Replace your_app_name.py with the actual name of your Python file. Press Enter, and voilà! Your default web browser will spring to life, presenting you with the user interface of your chatbot.

Interact with it, talk to it, and marvel at how it responds, both in text and voice.

Bonus: Turning Your Siri into Intelligent LLMs

For users with an Apple device that supports Siri, we can actually use Apple's built-in shorcuts app to enhance Siri’s response by utilizing a Large Language Model. There’s an excellent shortcut created by Alex Kolchinski that invokes the OpenAI API to turn Siri into GPT-3.5. We can modify the shortcut to use the ollama API and run LLMs locally for free.

To download the shortcut, head to this page and click “get shortcut”. The web page will automatically load the shortcut in the Shorcuts app. To edit, right click on the shortcut icon and select “edit”.

Within the editor, the only action that we need to modify is the API call, changing it from OpenAI to the ollama API. We also need to adjust the message extraction actions, conforming to ollama’s response format.

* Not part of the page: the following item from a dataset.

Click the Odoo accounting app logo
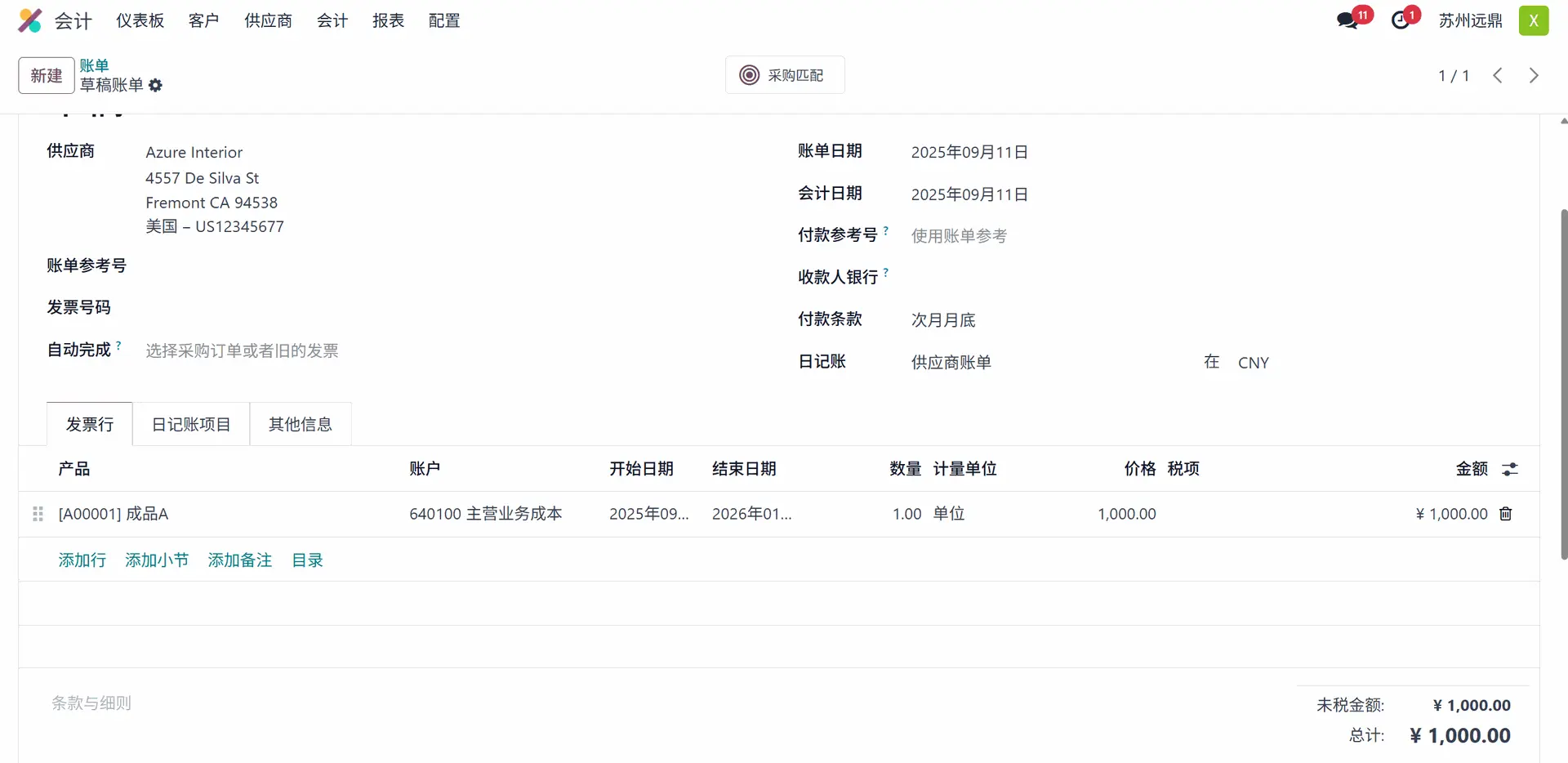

In the above action, we modified the request url to the ollama API and removed the authorization header key as the ollama API does not require an API key. In the request body, make sure to change the value of the model key to a model that has been created through a modelfile. We also need to set the “stream” key to false.

Following the API request, the above actions extract the results from the returned json object. In some cases, removing the middle action that gets the “choices” key may disconnect the variables that are used afterwards. To ensure everything works properly, it’s best to remove the last actions and re-enter them with the correct keys and values.

To use the shortcut, activate Siri followed by the name of the shortcut, “GPT Mode” or whatever it was renamed to. And there you have it! A free upgrade to Siri in minutes.

As we wrap up this tutorial, it’s clear that the possibilities are as vast as our imagination. Whether you’re a seasoned developer or a curious newcomer, the journey doesn’t end here. Experiment with different LLMs, tweak the UI, or explore new APIs. The ease of access and usage is beyond expectations, allowing for the advent of exploration and experimentation using LLMs.